By what mode, then, may satisfaction be obtained of an ambassador who refuses to do justice to those who have dealings with him? It is asserted by many that he must be sued before the tribunal to whose jurisdiction he was subject antecedently to his appointment as ambassador. In this there appears to me an impropriety. If the necessity and importance of his functions set him above all prosecution in the foreign country where he resides, shall any man be allowed to molest him in the performance of his ministerial duties by summoning him to appear before the tribunals of his own country? The interest of the public service forbids such a procedure. It is absolutely necessary that the minister should solely depend on his sovereign, to whom he belongs in a peculiar manner. He is an instrument in the hand of the conductor of the nation; and no circumstance whatever ought to be permitted to divert or obstruct his services. Neither would it be just that the absence of a person who is intrusted with the interests of the sovereign and the nation should prove detrimental to him in his private concerns. In all countries, those who are absent on the service of the state enjoy privileges which secure them from the inconveniences attendant on the state of absentees. But these privileges of the ministers of the state should, as far as possible, be so modeled and tempered as not to be unreasonably burdensome or injurious to private persons who have dealings with them. How then are those different interests — the service of the state and the administration of justice — to be reconciled? All private persons, whether citizens or foreigners, who have any demands against a minister — if they cannot obtain satisfaction from himself — should apply to his master, who is obliged to do them justice in such manner as may be most consistent with the public service. It rests with the prince to determine whether it be most proper to recall his minister, to appoint a tribunal before which he may be sued, or to order an adjournment of the cause, etc. In a word, the good of the state does not allow that any person whatever should have it in his power to disturb the minister in his functions, or to divert his attention from them without the sovereign’s permission; and the sovereign, whose duty it is to distribute impartial and universal justice, ought not to countenance his minister in refusing it or wearying out his adversaries by unjust delays.


NOTES

     1.    Nec pontificem (in jus vocari oportet) dum sacra facit. Digest, lib. ii. lit. 4. De in Jus vocando, leg. 2.

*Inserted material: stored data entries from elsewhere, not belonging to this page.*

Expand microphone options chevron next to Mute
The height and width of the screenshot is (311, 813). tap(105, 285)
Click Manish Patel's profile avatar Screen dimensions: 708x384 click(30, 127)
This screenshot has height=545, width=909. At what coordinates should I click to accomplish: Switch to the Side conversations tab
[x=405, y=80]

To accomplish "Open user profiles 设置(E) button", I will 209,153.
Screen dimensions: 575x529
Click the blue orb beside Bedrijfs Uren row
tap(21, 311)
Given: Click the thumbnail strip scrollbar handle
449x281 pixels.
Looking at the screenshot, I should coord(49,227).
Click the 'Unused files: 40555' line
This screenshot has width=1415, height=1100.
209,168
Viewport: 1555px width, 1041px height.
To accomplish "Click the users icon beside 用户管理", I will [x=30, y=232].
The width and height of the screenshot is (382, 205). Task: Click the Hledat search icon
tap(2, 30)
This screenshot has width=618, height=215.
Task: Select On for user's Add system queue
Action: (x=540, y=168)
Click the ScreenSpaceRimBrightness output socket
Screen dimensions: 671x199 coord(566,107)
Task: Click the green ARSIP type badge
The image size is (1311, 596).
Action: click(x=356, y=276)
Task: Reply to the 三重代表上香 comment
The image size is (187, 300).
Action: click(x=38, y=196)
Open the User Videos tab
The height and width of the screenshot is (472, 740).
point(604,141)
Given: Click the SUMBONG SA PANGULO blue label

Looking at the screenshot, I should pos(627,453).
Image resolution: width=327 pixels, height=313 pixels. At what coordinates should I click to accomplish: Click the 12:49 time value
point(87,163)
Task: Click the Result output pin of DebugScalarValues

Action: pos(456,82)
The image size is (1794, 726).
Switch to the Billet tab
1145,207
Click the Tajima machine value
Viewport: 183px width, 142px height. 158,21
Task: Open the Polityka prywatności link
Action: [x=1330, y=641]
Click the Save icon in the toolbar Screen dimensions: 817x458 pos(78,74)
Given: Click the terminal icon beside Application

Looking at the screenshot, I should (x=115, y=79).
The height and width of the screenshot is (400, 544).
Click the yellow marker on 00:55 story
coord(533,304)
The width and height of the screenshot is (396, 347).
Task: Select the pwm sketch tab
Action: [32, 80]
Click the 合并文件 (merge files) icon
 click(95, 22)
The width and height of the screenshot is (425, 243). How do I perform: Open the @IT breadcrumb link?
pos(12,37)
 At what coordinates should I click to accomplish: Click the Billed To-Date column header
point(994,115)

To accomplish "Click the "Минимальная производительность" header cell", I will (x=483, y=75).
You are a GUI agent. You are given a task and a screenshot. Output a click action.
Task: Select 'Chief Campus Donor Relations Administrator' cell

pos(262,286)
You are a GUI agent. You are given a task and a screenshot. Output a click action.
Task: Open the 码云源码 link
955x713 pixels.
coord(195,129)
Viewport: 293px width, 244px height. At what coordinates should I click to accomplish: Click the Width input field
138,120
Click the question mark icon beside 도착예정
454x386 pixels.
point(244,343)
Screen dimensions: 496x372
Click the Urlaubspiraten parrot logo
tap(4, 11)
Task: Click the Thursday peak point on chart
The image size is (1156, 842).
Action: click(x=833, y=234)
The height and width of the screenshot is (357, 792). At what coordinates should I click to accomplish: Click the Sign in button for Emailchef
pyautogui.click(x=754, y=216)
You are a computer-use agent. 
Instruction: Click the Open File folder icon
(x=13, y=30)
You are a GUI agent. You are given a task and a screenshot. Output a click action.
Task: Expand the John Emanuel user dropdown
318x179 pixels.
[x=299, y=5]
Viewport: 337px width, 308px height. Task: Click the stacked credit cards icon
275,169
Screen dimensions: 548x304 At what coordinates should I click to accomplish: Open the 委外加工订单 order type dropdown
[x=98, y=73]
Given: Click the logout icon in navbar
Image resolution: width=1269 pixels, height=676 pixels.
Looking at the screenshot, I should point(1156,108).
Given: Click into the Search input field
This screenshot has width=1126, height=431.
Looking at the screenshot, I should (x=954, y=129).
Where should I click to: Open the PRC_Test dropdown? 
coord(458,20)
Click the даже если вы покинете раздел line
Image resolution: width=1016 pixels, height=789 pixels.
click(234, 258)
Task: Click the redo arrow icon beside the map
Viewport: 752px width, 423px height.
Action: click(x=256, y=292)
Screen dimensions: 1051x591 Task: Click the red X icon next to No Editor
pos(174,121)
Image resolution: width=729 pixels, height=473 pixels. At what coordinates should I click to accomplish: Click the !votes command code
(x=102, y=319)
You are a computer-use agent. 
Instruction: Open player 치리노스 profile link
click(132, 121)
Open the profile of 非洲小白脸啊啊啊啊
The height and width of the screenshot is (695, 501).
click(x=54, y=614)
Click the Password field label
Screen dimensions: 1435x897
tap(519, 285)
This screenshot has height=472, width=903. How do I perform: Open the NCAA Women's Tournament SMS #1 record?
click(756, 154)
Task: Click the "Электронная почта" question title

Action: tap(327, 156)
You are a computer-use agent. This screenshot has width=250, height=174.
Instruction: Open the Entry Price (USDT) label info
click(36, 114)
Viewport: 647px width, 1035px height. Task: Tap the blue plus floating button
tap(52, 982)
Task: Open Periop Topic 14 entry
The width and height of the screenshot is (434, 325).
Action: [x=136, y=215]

     2.    Digest. lib. v. tit 1, de Judiciia, etc. leg. 24, § 2.
     3.    Ibid. leg. xxvi.
     4.    M. de Bynkershoek’s Competent Judge of Ambassadors, chap. xiii § 1.
     5.    Ibid. — It is not long since the world witnessed the circumstance of a foreign minister in France being pursued by his creditors, and refused a passport by the French court. See Journal Politique de Bouillon, Feb. 1, 1771, p. 54, and Jan. 15, p. 57.
     6.    Manner of Negotiating with Sovereigns, chap. vi.
     7.    Bynkershoek, ubi supra, chap. xi.
     8.    As to this point, and the exemption from a distress, see Novello v. Toogood. 1 Barn. & Cress. 554-2; Dowl. & Ry. 823, S.C. — C.
     9.    On the competent Judge of Ambassadors, chap. xvi, § 6.